I’ve been asking myself how I got to where I am today.
What’s the unique piece in the crazy mix of education, life experiences and lucky breaks that made me who I am?
As counterintuitive as it may seem in the face of today’s connected reality and my role in the tech world, I sense that my core as an individual is grounded in the perspectives that I cultivated as a liberal arts student.
Giving myself the unencumbered freedom to plunge with abandon into literature, philosophy, and film. Studying the connections between art and architecture. Writing incessantly and debating fiercely on the most nuanced and obscure of topics.
Play acting the thoughts of the greatest thinkers and artists of all time.
Is there really a connecting thread between what I do today as a profession to that kid spouting Rilke, Baudelaire and e.e. cummings? Sartre and Artaud? Bergman and Kurasawa?
I think absolutely so.
Obviously, we are all products of our times. When I emerged out of this period studying the history of thought and the human condition, I fell headfirst–and hard–into the beginnings of the software and tech revolution.
And I stayed there through each piece of its growth, from the first computer publishing programs to computer games to well…. today. Software publisher, market maker, online business builder, enterprise sales strategist, community and web thinker.
I’m still obsessed with contextual interconnections, with the power and fluidity of the nature of thought and behavior.
With the realization that what we say or create is less important than what is heard or seen. That the true visionaries are those that listen to the quiet pulses of the world, too faint for most to hear. That language extant from stories that touch emotions and spur reflection is always inadequate.
This is true in art. True in communications. True even in the architecture of platforms. And certainly true in the power of community and brands that touch the heart of the market.
Up to this very day, every time it is my turn at the whiteboard, or in front of a group, surrounded by brilliant technical minds, I lean on this perspective and strength. It is what makes me feel I can give it an authentic shot without fear of falling flat.
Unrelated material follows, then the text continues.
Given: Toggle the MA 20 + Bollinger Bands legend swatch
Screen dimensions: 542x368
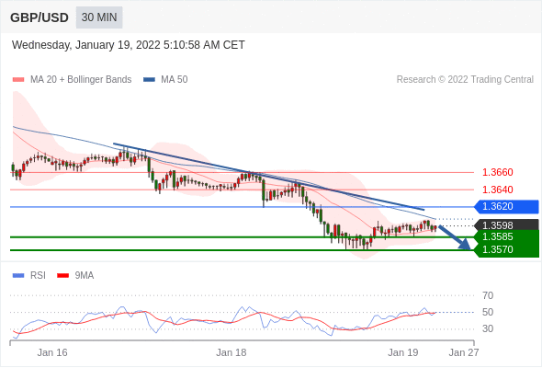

Or fall prey to thinking that the status quo is something to hold onto.
That part of myself I believe came from the freedom as a student to play act my way through the thoughts and ideas of the world’s most disruptive minds. As while we look at classics as just that, in context they were each historically the crazy ones. The futurists. The free thinkers. The often misunderstood.
This is, of course, more nuanced than simply saying I got this from studying Camus or reading Faulkner or Charles Olson.
Even though I’ll admit, I cannot ride my bike over the Brooklyn Bridge without hearing Hart Crane, I rarely, reread many of these books.
The grasp of the power of the ineffable as a defining truth is what I made my own from my education. That was my takeaway.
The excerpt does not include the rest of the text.